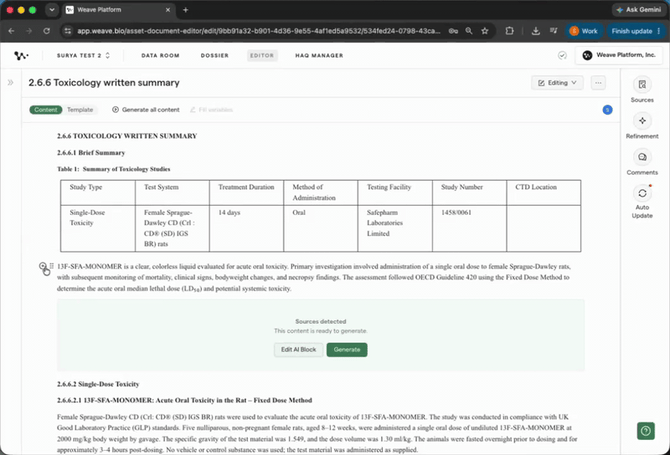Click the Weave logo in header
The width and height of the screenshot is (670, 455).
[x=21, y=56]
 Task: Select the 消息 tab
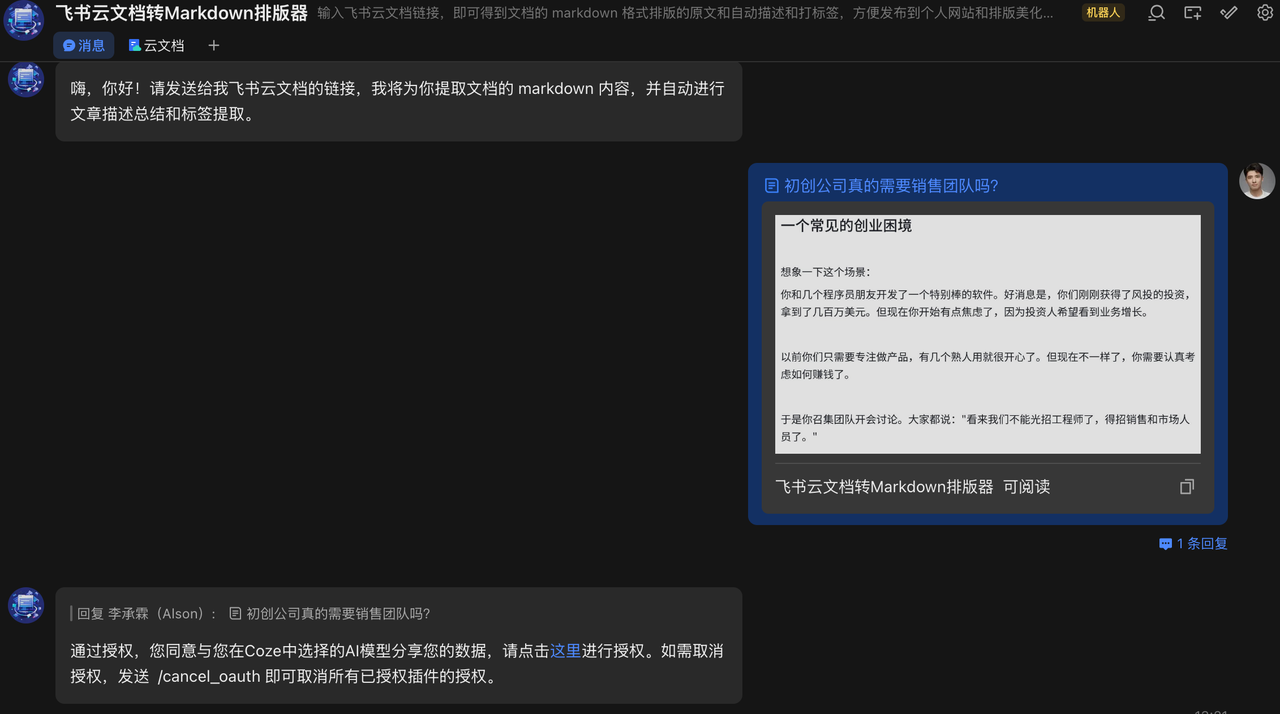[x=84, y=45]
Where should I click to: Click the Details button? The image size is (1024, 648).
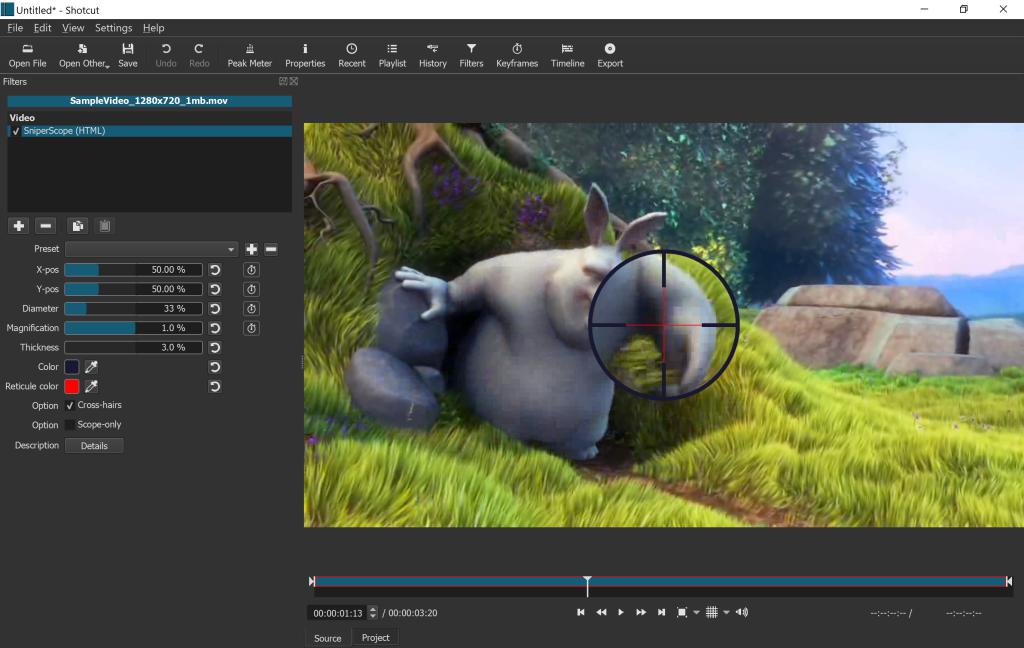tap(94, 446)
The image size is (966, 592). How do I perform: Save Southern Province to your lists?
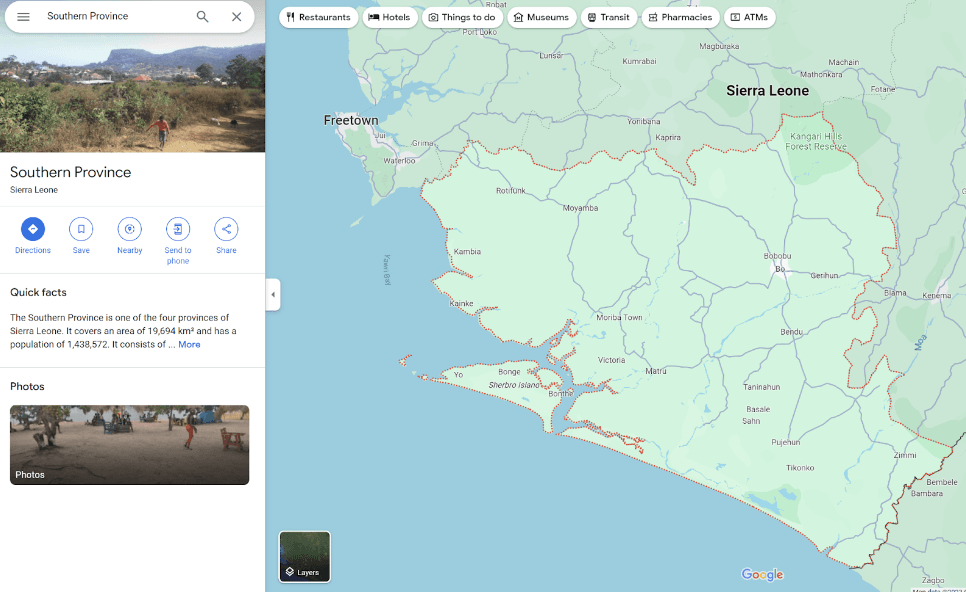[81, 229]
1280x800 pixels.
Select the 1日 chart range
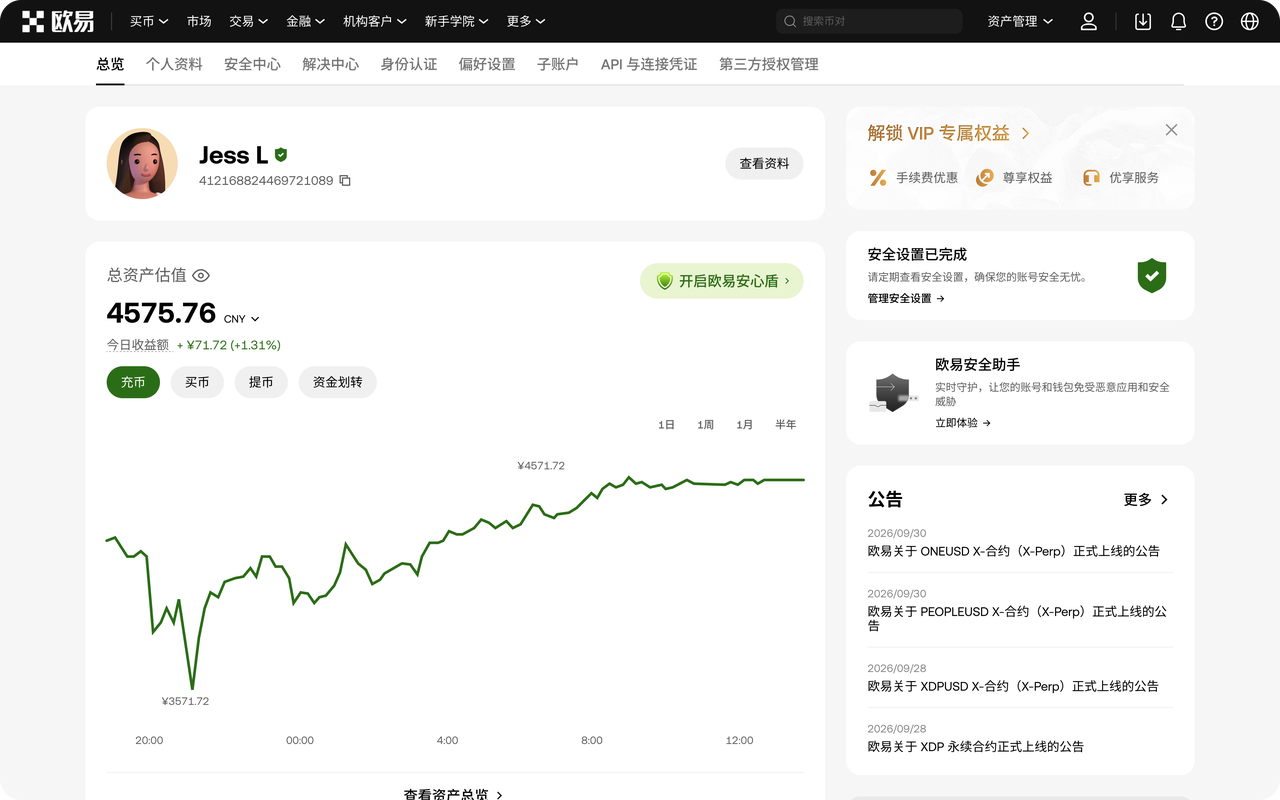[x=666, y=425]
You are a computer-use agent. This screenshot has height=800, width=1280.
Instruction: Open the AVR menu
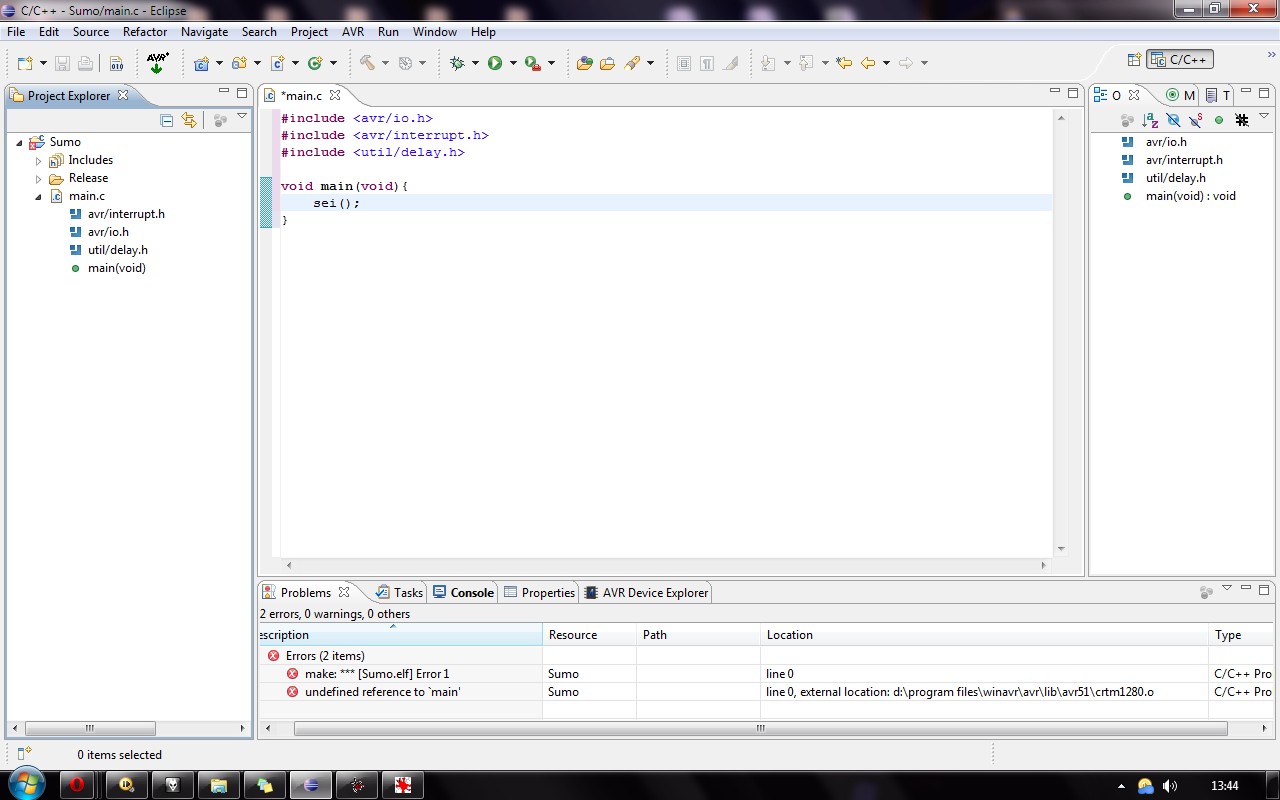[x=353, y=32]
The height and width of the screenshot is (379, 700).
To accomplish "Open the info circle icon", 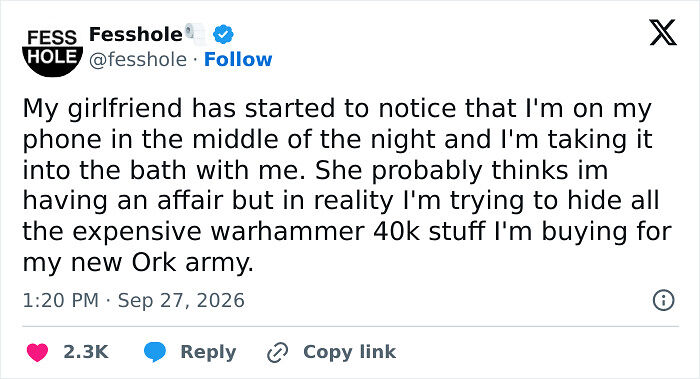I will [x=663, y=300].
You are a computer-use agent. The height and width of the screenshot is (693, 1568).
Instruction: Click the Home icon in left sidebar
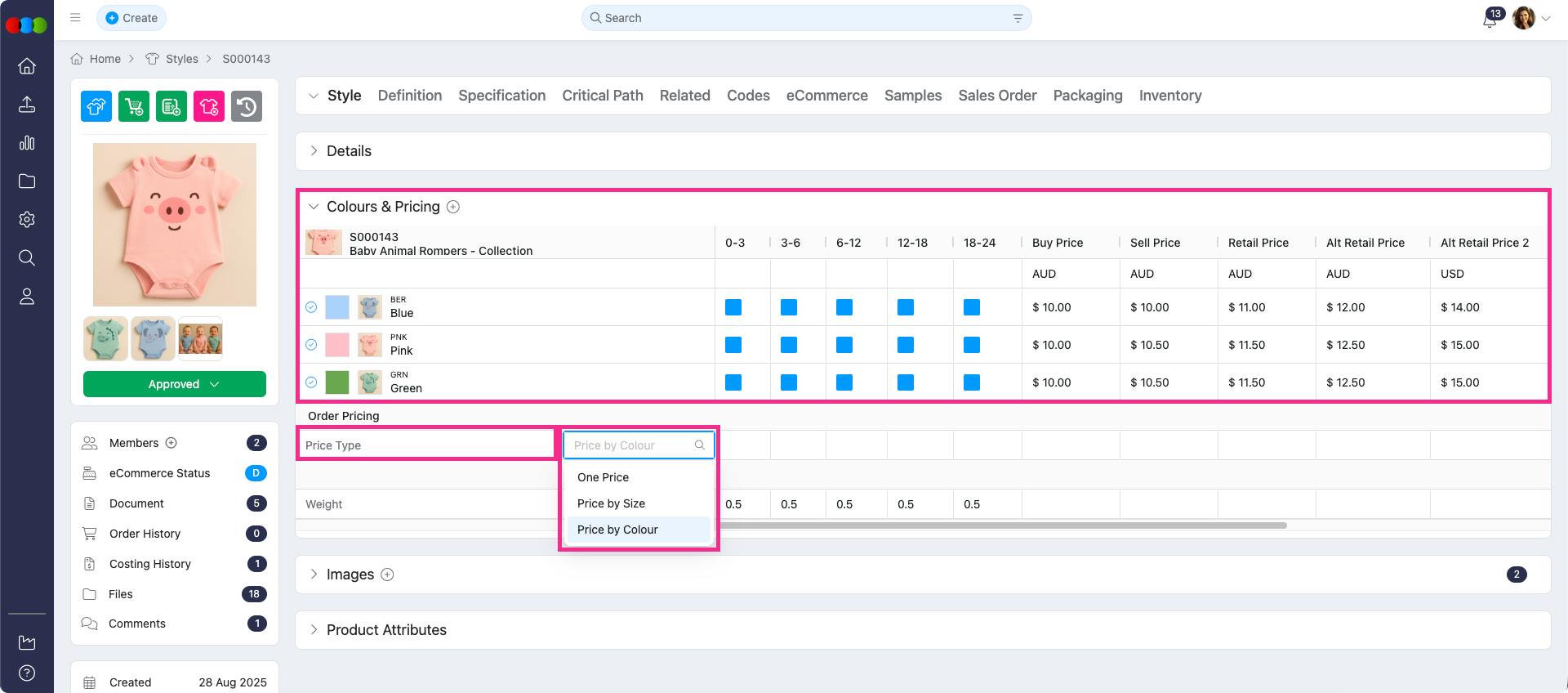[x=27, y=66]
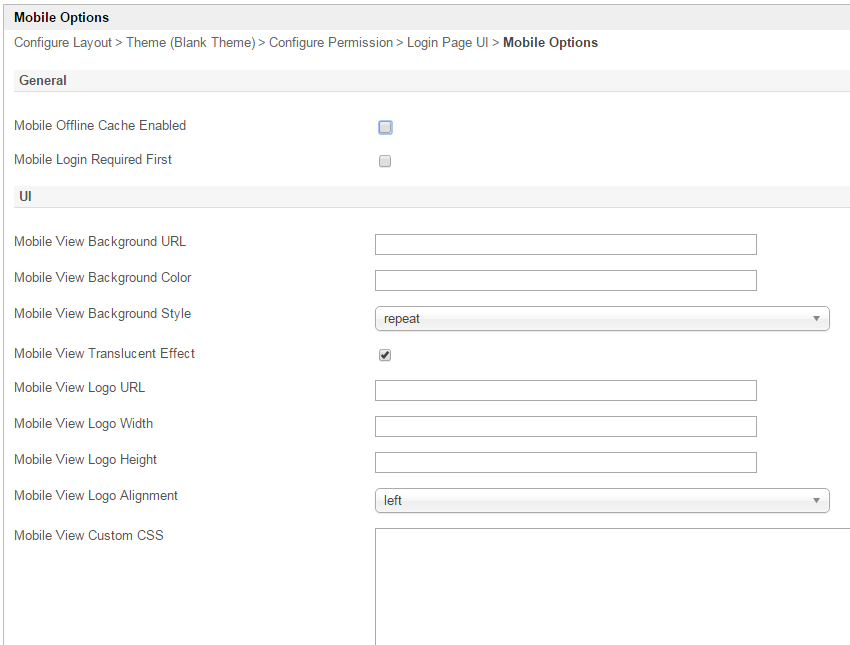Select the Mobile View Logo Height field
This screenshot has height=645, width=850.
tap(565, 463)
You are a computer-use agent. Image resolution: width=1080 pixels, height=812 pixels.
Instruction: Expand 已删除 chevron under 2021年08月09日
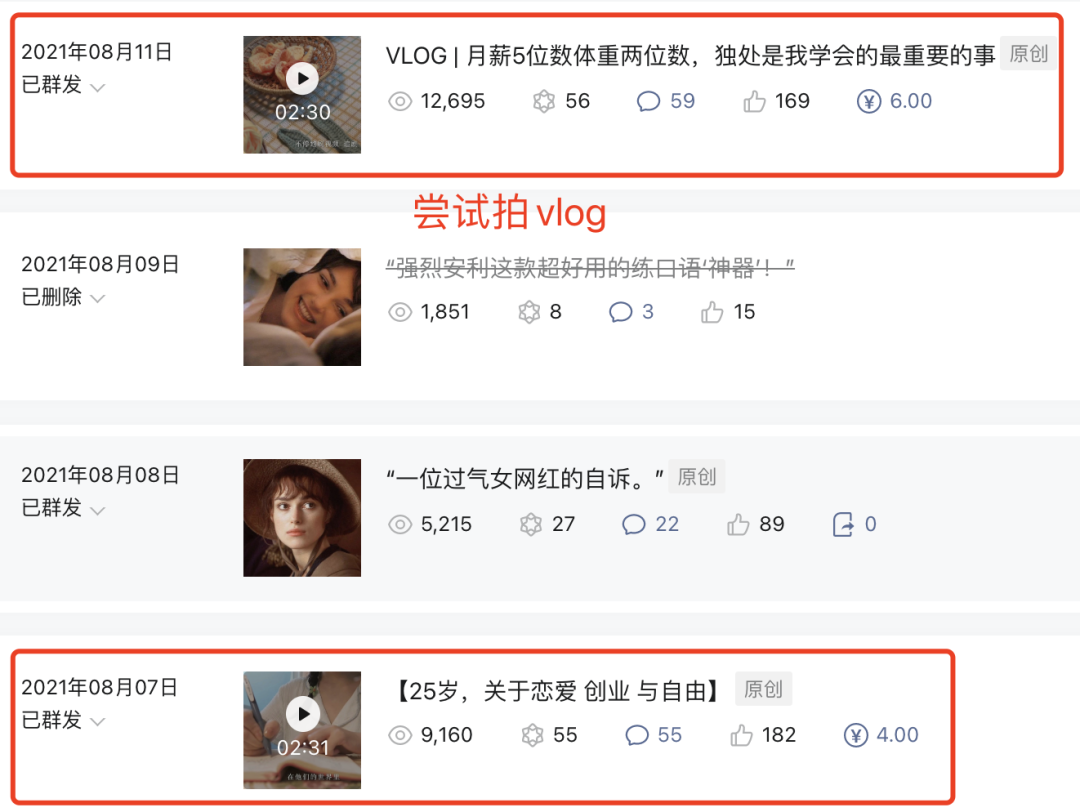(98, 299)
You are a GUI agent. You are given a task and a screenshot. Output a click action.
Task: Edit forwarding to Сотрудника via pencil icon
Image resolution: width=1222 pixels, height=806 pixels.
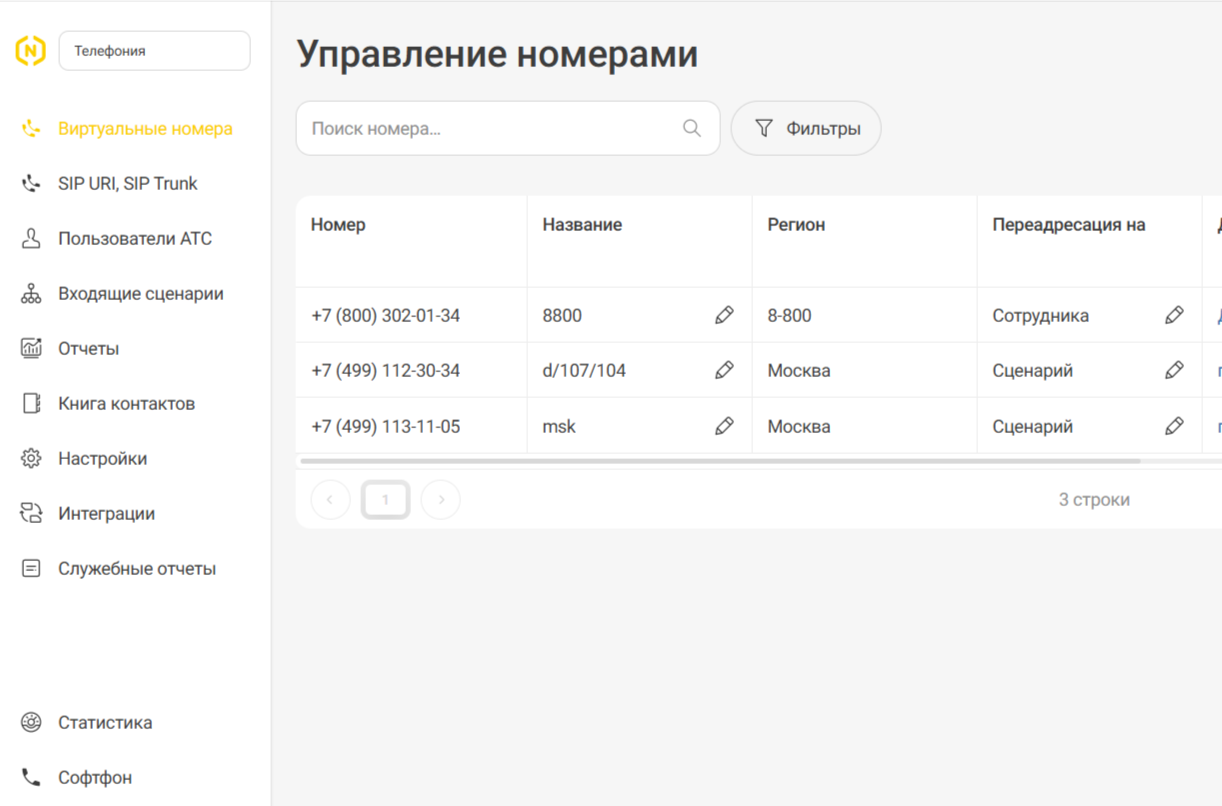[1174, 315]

┄┄┄┄┄┄┄┄┄┄

List the lines of the entries that include "computer".

You are a computer-use agent. This screenshot has height=800, width=1280.
You are a computer-use agent. The height and width of the screenshot is (693, 1568).
You are a computer-use agent. Image resolution: width=1080 pixels, height=812 pixels.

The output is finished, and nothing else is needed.